§ Data to examine:

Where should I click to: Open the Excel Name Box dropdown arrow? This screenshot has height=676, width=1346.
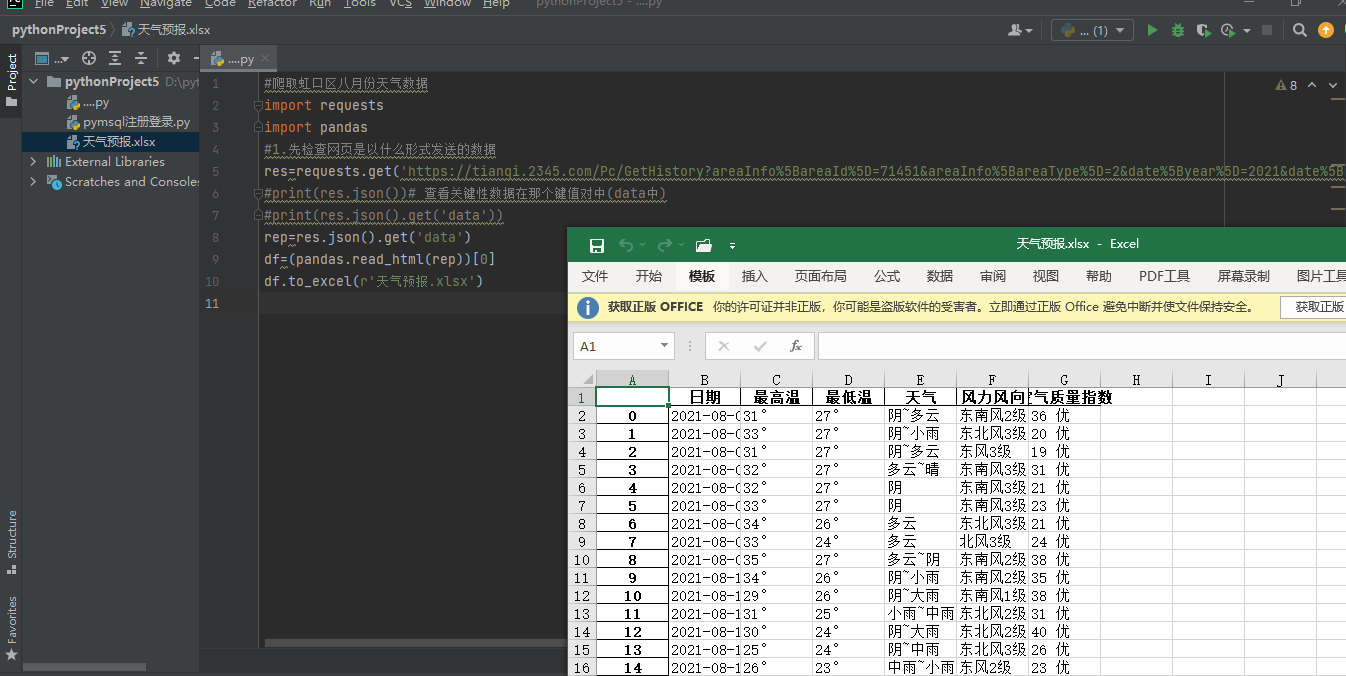(x=665, y=346)
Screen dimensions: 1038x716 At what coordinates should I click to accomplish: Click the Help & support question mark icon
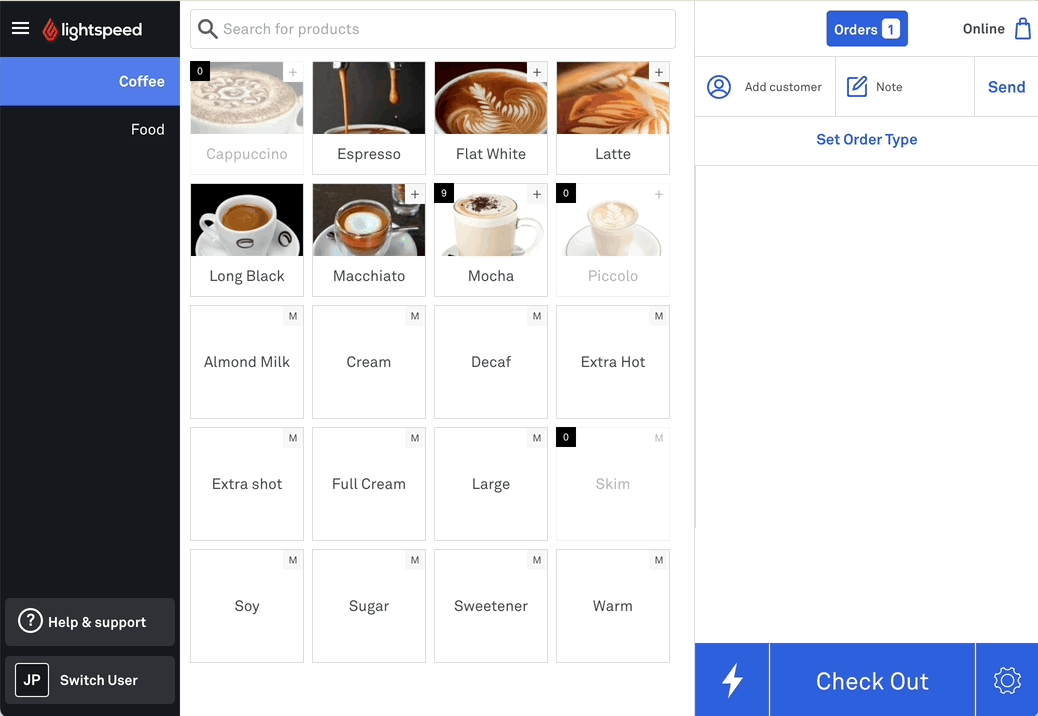[30, 622]
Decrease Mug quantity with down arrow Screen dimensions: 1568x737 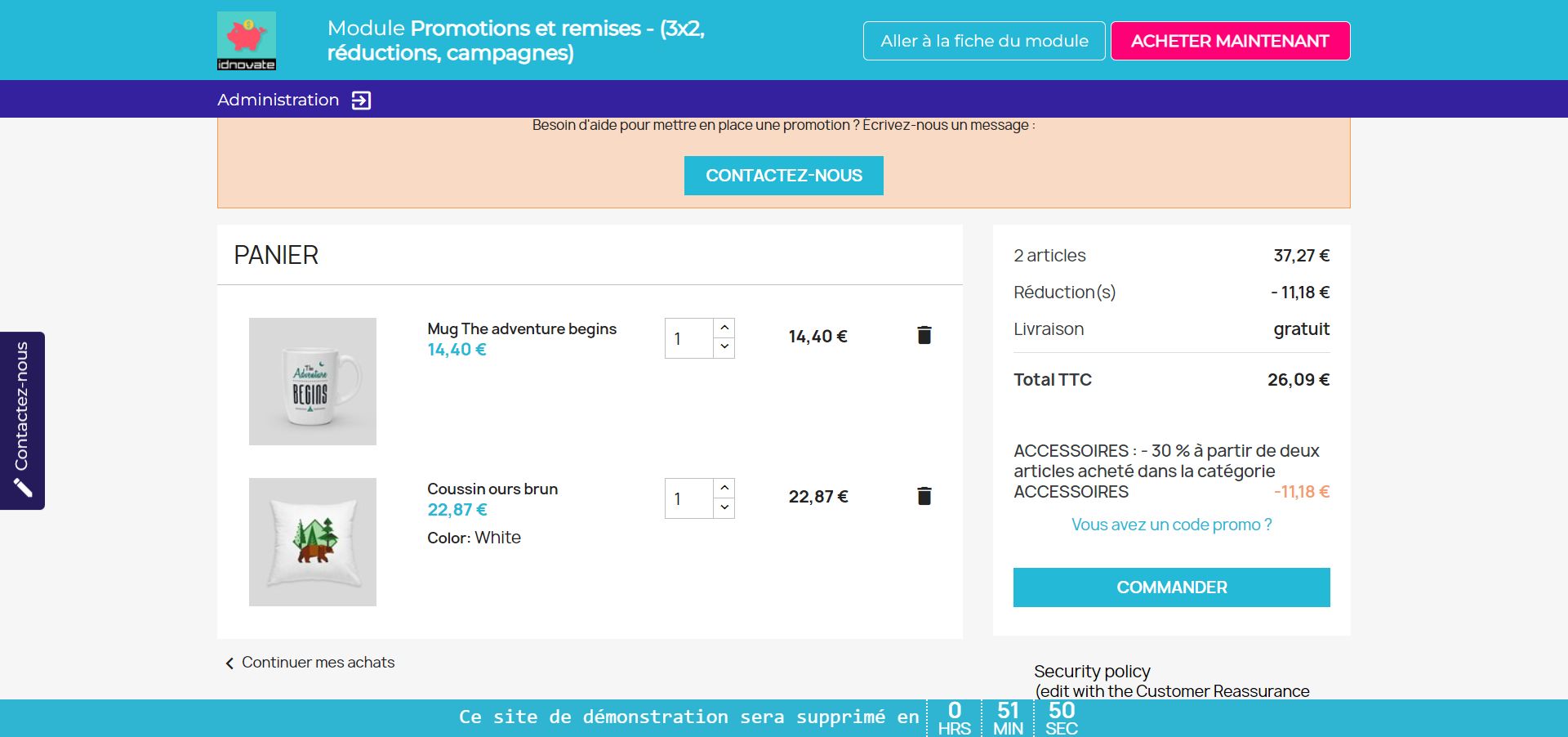tap(724, 348)
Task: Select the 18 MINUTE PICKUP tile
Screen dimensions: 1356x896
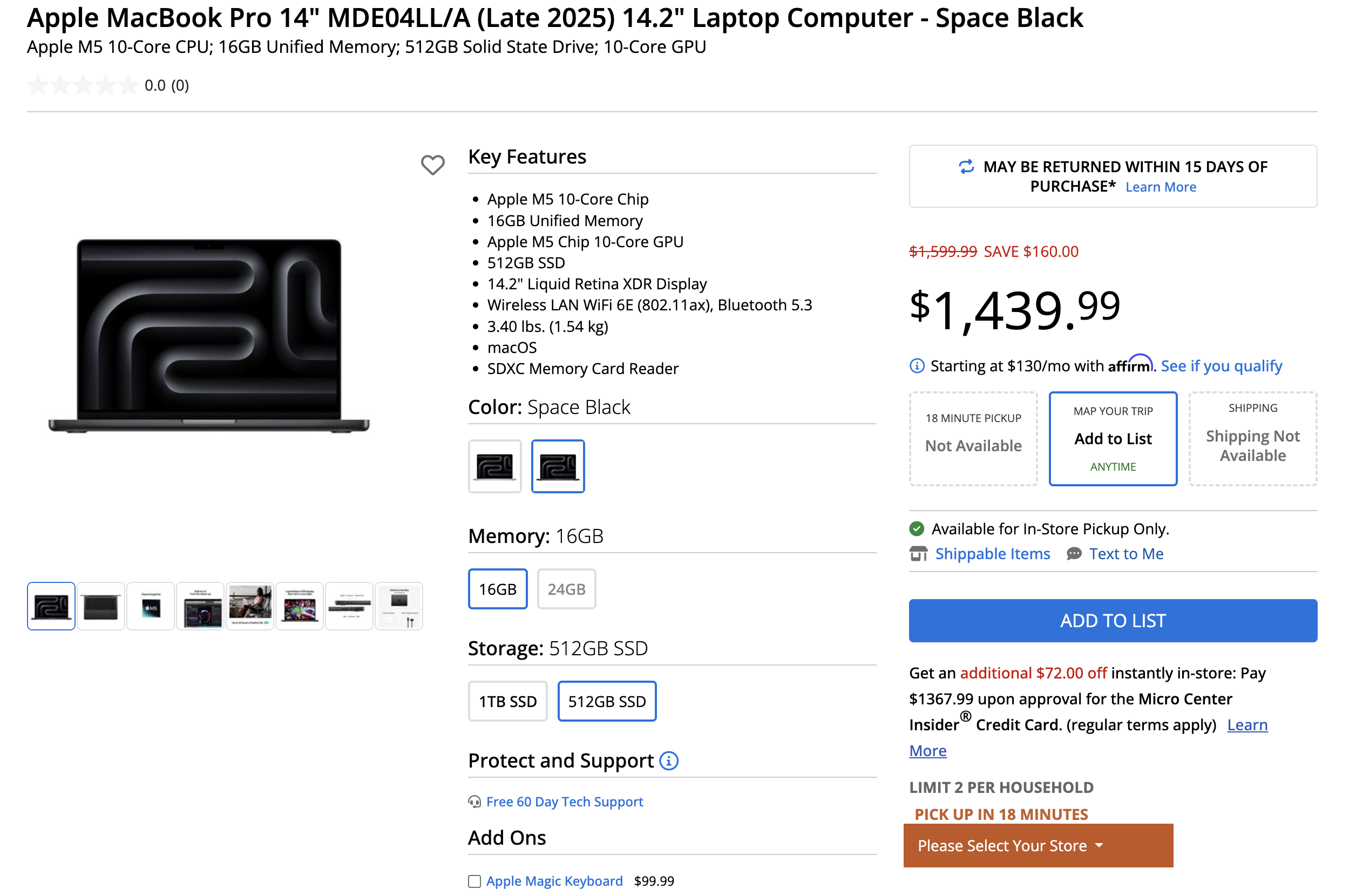Action: tap(973, 438)
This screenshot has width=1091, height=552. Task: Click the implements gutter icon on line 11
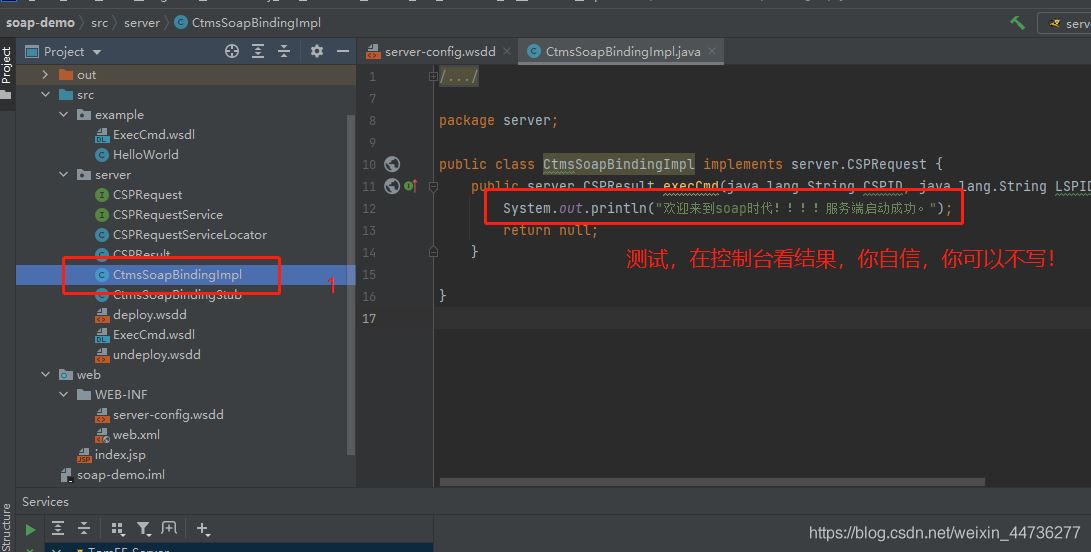tap(410, 186)
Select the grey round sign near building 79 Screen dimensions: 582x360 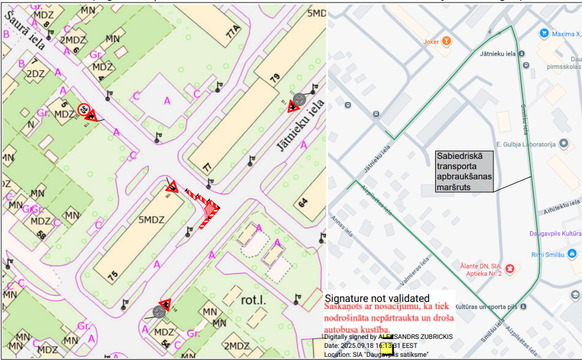299,99
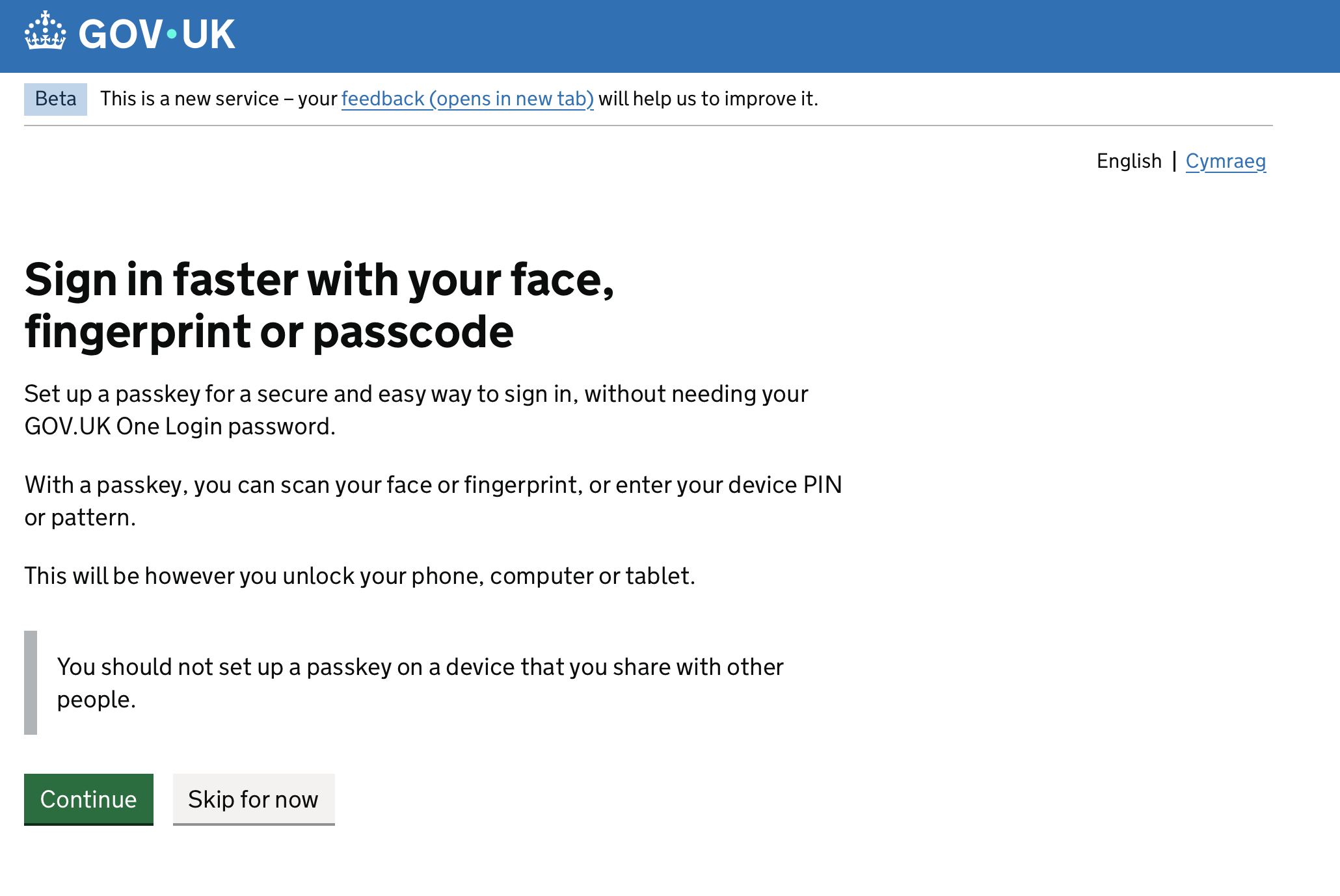Click the 'Sign in faster' page heading

point(319,306)

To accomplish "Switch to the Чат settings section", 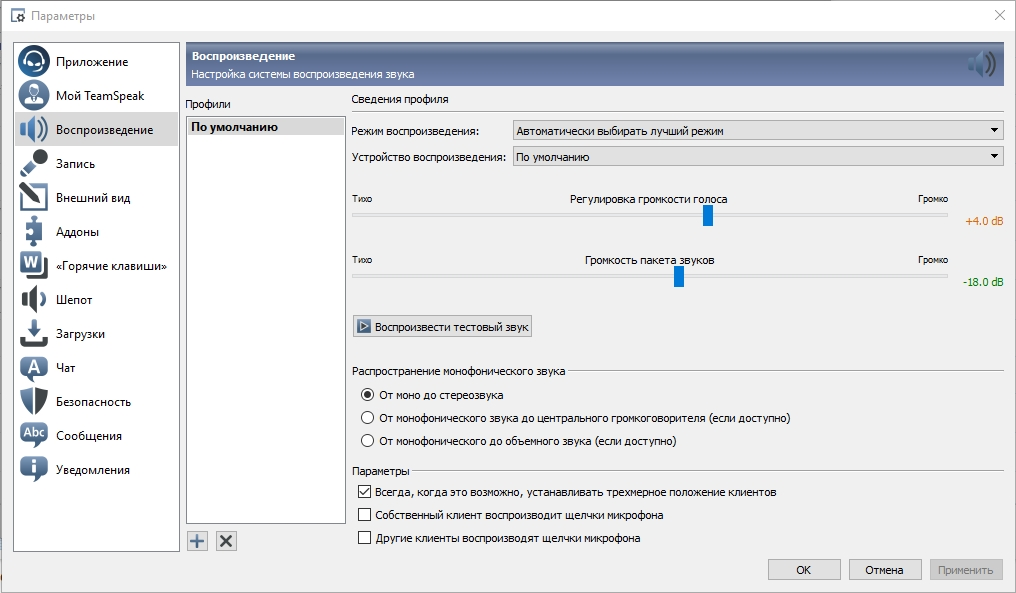I will [x=66, y=367].
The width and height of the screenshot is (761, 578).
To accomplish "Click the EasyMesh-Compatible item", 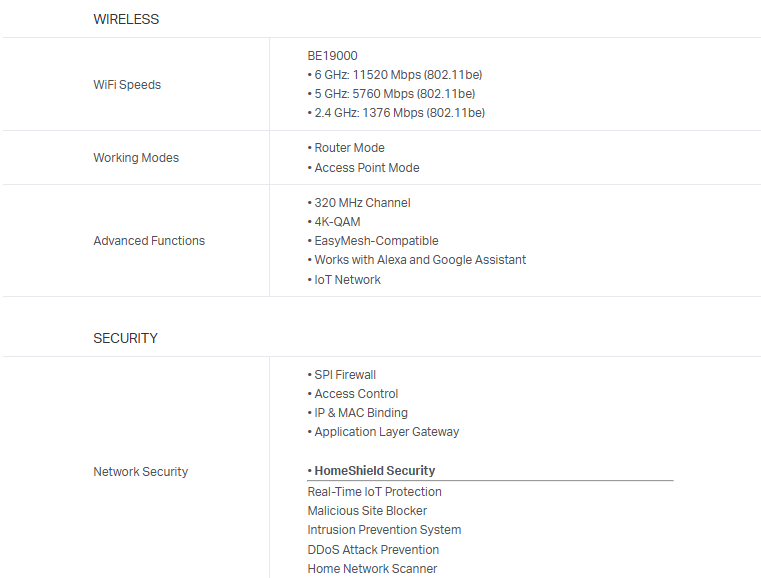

§ Problem description:
In the data above, the line containing "The width and" and all lines after it are to be reproduced exactly, leaving out the pictures.

§ Written answer:
The width and height of the screenshot is (761, 578).
To accomplish "Click the EasyMesh-Compatible item", 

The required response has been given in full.